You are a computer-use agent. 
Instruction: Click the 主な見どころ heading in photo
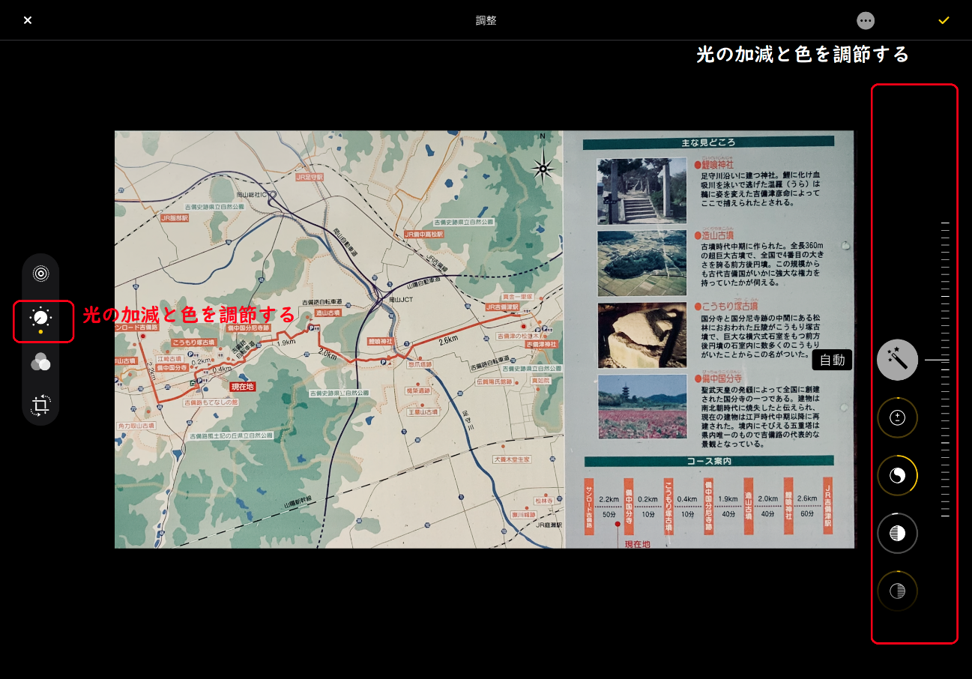coord(709,142)
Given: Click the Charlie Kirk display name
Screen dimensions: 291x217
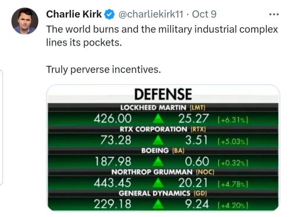Looking at the screenshot, I should point(74,14).
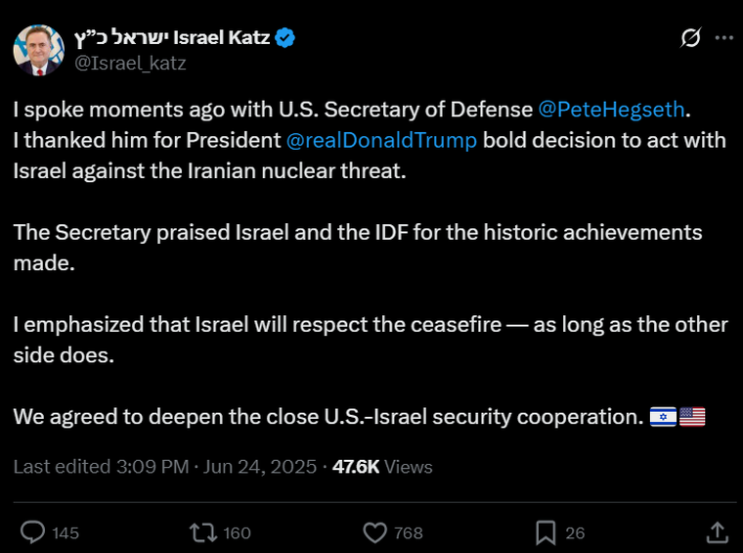Open the 47.6K Views analytics
This screenshot has height=553, width=743.
[382, 467]
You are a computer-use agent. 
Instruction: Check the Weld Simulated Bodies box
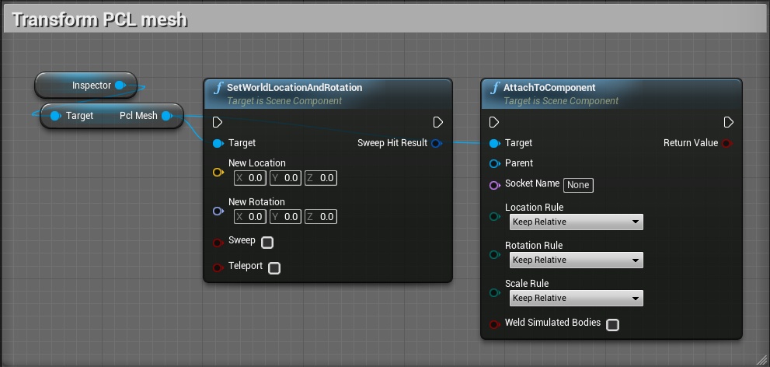[x=612, y=324]
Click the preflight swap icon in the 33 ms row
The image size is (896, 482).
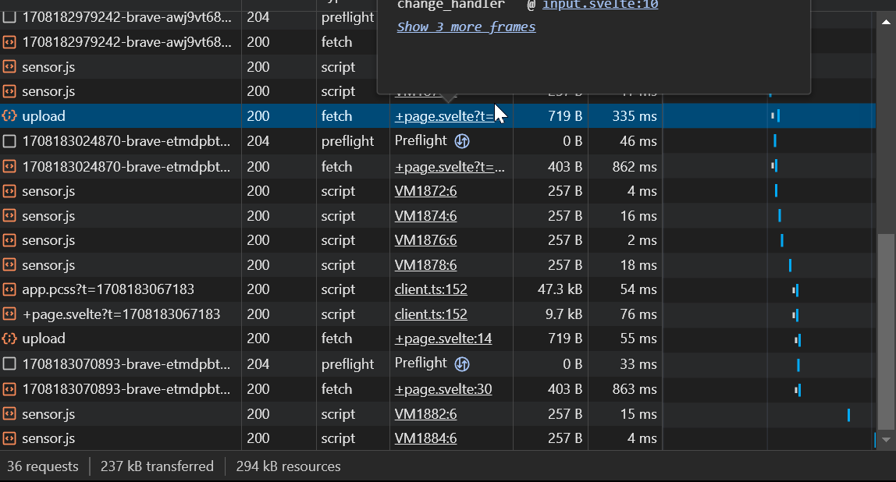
· · · · ·
§ Task item:
What is needed is an exact copy of the data, without any pictures.

§ Response:
You are a computer-use agent. 
Instruction: Click the 主な見どころ heading in photo
coord(709,142)
Given: Click the Charlie Kirk display name
Screen dimensions: 291x217
Looking at the screenshot, I should point(74,14).
Open the 47.6K Views analytics
This screenshot has height=553, width=743.
[382, 467]
You are a computer-use agent. 
Instruction: Check the Weld Simulated Bodies box
[x=612, y=324]
Click the preflight swap icon in the 33 ms row
The image size is (896, 482).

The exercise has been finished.